I am trying to scrapping data (departure times, carrier, price etc.) from a train searching platform (https://www.thetrainline.com)
and i get a problem for extracting the names of attributes. The HTML for all connection looks like follows and i want to get a list of all carriers, ie. i want to get from the attribute "data-test-carrier-neme
" the corresponding carrier, here "trenitalia
".
div class="_1moixrt _dtnn7w" tabindex="0"span data-test-carrier-name="trenitalia"
For example for the times i just gather the text of attributes by iteration (see Syntax) Now for the carrier i dont succeed to gather the attribute names.
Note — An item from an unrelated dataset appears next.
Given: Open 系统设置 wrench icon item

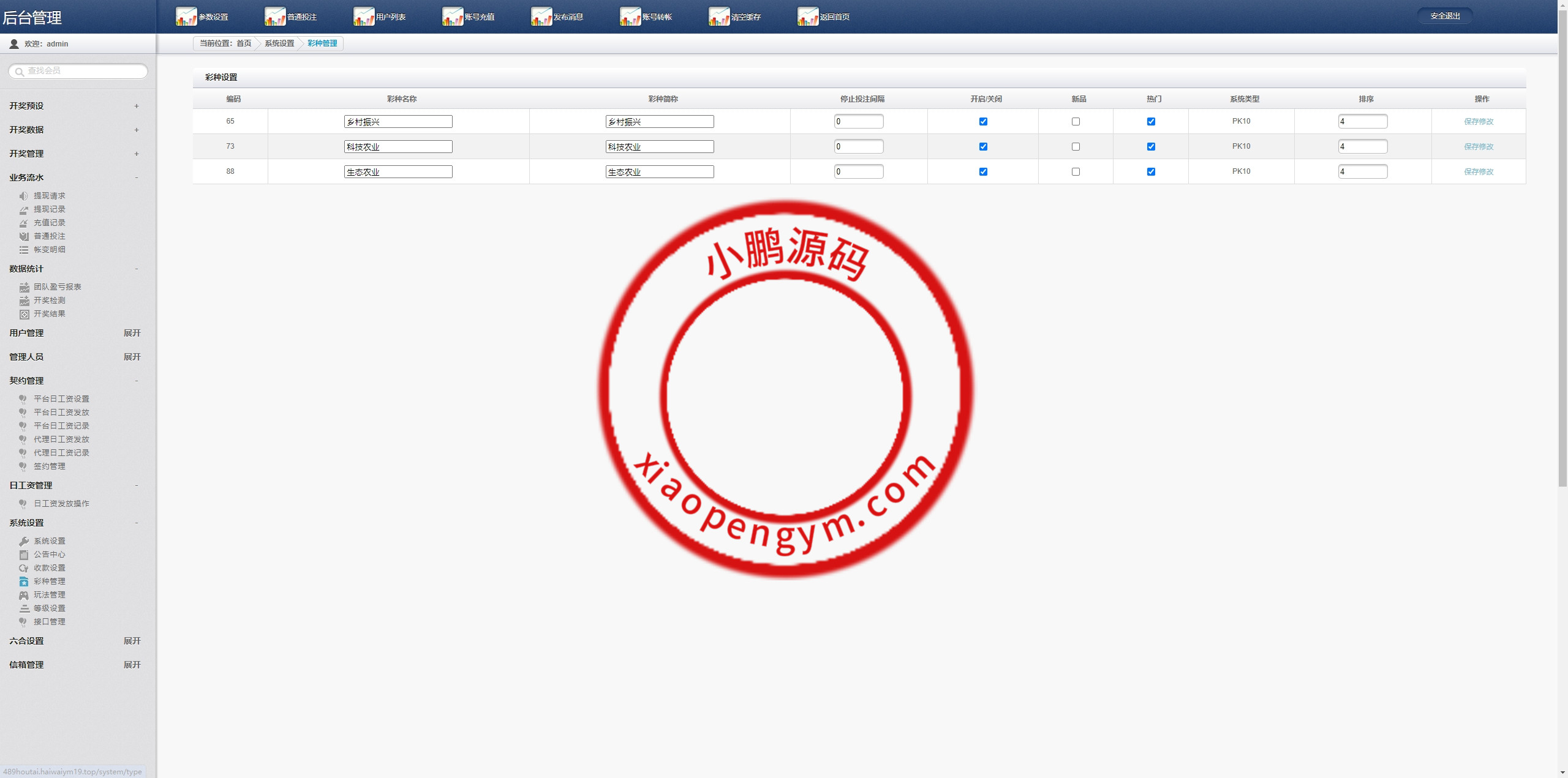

I only get the name of the carrier for the first iteration/first connection but not the following connections.
dep_times = driver.find_elements_by_xpath('//div[@class="_1rxwtew "]')
dep_times_list = [x.text for x in dep_times]
#First Approach: I get the attribute name but only for the first connection
carrier1 = driver.find_elements_by_xpath('(//div[@class="_1moixrt _dtnn7w"])[1]/span[1]')
carrier1_list = [x.get_attribute("data-test-carrier-name") for x in carrier1]
Output: ['trenitalia']
#Second Approach: I access the attributes of all connection but without getting the name of the attribute:
carrier1 = driver.find_elements_by_xpath('(//div[@class="_1moixrt _dtnn7w"])[1]/span[1]')
carrier1_list = [x.get_attribute("data-test-carrier-name") for x in carrier1]
Output: [None, None, None, None, None, None]
Can some one adjust my code in order to solve my issue? Thank you very much for helping!!